By David Graham and John A. Webster
Saint Gobain Abrasives

Edited by James Benes

Surface-quality measurements plotted against specific material-removal rate indicate corresponding threshold of burn.

FIS analysis of slotted and unslotted workpieces indicates a high material-removal rate is achieved with an unslotted workpiece and intermediate coolant flowrate of 3.1 l/m/mm.

Plot of ratio of coolant flow vs. hp/unit width shows coolant flow is sufficient to quench grinding energy to reach pass, except the first.

Thermal damage is detrimental to creepfeed grinding operation. But application engineers at the St. Gobain Abrasives' Higgins Grinding Technology-Center (HGTC) offer remedy to the problem using the company's Field Instrumentation System (FIS). FIS shows how the heat generated during grinding affects workpiece and process integrity and points out ways to optimize coolant flowrate, pressure, and nozzle design to produce quality parts.

FIS technology is a portable system of hardware and software that measures and records the variables impacting grinding. The system uses Hall-effect current probes and a linear variabledifferential transducer (LVDT) to measure and monitor power consumption, slide position, cycle time, and product behavior over time. The transducer signals are collected by a data-acquisition system, converted to quantitative process data by the FIS software, and stored on a laptop.

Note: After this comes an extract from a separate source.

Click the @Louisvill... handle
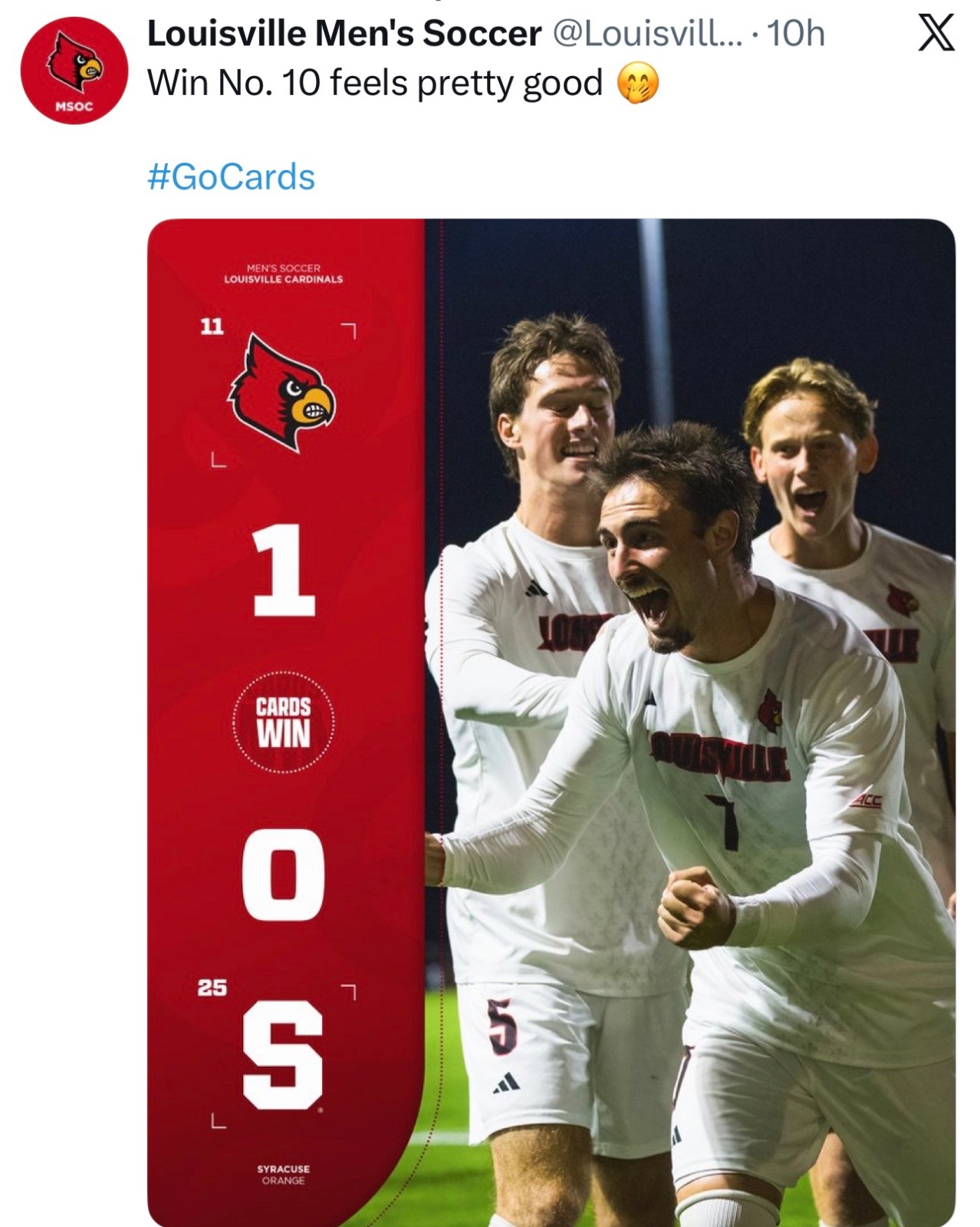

Using FIS, engineers compare several coolant-application models, measuring power forces and displacement, to determine which gives adequate cooling at maximum material-removal rates. In each test they set coolant pressure to match wheel speed and adjust the aperture to obtain the correct flowrates. They also measure ground surfaces using established techniques — visible burn, power surge, Barkhausen noise, hardness, nital etch, and residual stress — to determine when the quality of a surface is damaged by the grinding process.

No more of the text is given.